Penyebab kematian pada pasien trauma kapitis yaitu adanya penekanan pada otak
menyebabkan pembuluh darah pecah sehingga menyebabkan hematoma. Efek utama sering
lambat sampai hematoma tersebut cukup besar dan akan menimbulkan edema otak. Edema
otak ini dapat menyebabkan peningkatan intracranial yang dapat menyebabkan herniasi dan
penekanan batang otak. Herniasi ini dapat menibulkan iskemik, infark, kerusakan otak
irreversible dan kematian (Selekta Kapita, 2007).
Kasus cedera kepala mempunyai beberapa aspek khusus penyembuhan, antara lain
kemampuan regenerasi sel otak yang sangat terbatas, kemungkinan komplikasi yang
mengancam jiwa atau menyebabkan kecacatan, juga karena terutama mengenai pria dalam
usia produktif yang biasanya merupakan kepala keluarga.
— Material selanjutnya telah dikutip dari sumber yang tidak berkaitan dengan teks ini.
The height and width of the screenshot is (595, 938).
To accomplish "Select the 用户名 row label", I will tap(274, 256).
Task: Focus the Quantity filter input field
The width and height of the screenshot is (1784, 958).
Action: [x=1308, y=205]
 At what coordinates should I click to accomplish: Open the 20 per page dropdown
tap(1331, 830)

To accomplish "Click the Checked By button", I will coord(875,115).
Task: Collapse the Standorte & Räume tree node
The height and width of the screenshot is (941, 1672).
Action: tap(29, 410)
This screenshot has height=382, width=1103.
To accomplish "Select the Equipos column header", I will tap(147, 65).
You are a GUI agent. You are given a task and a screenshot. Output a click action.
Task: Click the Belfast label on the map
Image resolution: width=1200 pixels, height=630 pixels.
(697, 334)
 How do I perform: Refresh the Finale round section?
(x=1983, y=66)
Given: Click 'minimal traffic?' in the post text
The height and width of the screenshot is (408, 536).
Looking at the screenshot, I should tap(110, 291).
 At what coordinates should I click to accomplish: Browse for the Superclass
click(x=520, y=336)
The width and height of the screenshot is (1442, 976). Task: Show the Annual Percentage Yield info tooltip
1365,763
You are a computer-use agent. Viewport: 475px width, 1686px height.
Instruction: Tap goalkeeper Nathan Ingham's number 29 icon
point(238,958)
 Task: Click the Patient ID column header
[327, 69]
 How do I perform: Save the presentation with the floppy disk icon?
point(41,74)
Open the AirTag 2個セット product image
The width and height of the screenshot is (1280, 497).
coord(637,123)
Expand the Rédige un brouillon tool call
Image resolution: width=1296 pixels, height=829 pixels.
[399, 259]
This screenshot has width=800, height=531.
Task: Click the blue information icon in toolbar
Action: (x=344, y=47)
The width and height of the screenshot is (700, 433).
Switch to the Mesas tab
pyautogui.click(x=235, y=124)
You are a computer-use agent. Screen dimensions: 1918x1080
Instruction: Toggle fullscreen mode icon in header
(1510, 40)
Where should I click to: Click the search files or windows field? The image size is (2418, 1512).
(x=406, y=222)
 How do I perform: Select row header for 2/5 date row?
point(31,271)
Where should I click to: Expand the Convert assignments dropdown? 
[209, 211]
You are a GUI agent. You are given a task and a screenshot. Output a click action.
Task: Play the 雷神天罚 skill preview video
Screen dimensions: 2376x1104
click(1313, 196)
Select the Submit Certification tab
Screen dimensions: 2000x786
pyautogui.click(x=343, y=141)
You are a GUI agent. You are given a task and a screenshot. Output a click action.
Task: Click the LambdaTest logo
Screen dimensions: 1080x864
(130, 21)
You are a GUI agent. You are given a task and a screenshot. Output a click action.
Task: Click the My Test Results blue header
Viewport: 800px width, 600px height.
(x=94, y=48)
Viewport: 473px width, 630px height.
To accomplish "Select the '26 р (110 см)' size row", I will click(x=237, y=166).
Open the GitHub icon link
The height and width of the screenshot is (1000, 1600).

Adanya tingkat kesulitan dalam
pengobatan dan penanganan menyebabkan tingginya angka kematian sehingga pragnosa
pasien cedera kepala akan lebih baik bila penatalaksanaan dilakukan secara tepat dan cepat.
B. Tujuan Penulisan
1. Tujuan umum
Untuk memperoleh pengalaman nyata tentang pelaksanaan asuhan keperawatan pada pasien
dengan gangguan system neurology. Di ruangan ICU-ICCU Rumah Sakit Stella Maris
Makassar pada tanggal 19-21 Maret 2010.
2. Tujuan Khusus
1) Memperoleh pengalaman nyata dalam melaksanakan proses pengkajian dan analisis data
pada pasien dengan Trauma Capitis.
2) Merumuskan diagnosa keperawatan pada pasien dengan Trauma Capitis.
3) Menetapkan perencanaan terhadap pasien Trauma Capitis.
4) Memperoleh pengalaman nyata dalam melaksanakan rencana asuhan keperawatan pada
pasien dengan Trauma Capitis.
5) Menyusun dokumentasi keperawatan terhadap pasien dengan Trauma Capitis.
6) Memperoleh pengalaman nyata dalam penilaian terhadap pasien dengan Trauma Capitis
BAB II
TINJAUAN TEORITIS
A. Definisi
Trauma capitis adalah bentuk trauma yang dapat mengubah kemampuan otak dalam
menghasilkan keseimbangan aktivitas fisik, intelektual, emosi, sosial atau sebagai gangguan
traumatik yang dapat menimbulkan perubahan pada fungsi otak. (Black, 1997)
Cedera kepala adalah suatu trauma yang mengenai daerah kulit kepala, tulang tengkorak atau
otak yang terjadi akibat injury baik secara langsung maupun tidak langsung pada kepala.
(Suriadi, 2003
B. Etiologi
1. Kecelakaan, jatuh, kecelakaan kendaraan bermotor atau sepeda, dan mobil.
2. Kecelakaan pada saat olah raga, anak dengan ketergantungan.
3. Cedera akibat kekerasan
C. Patofisiologi :
Otak dapat berfungsi dengan baik bila kebutuhan Oksigen dan Glukosa dapat terpenuhi.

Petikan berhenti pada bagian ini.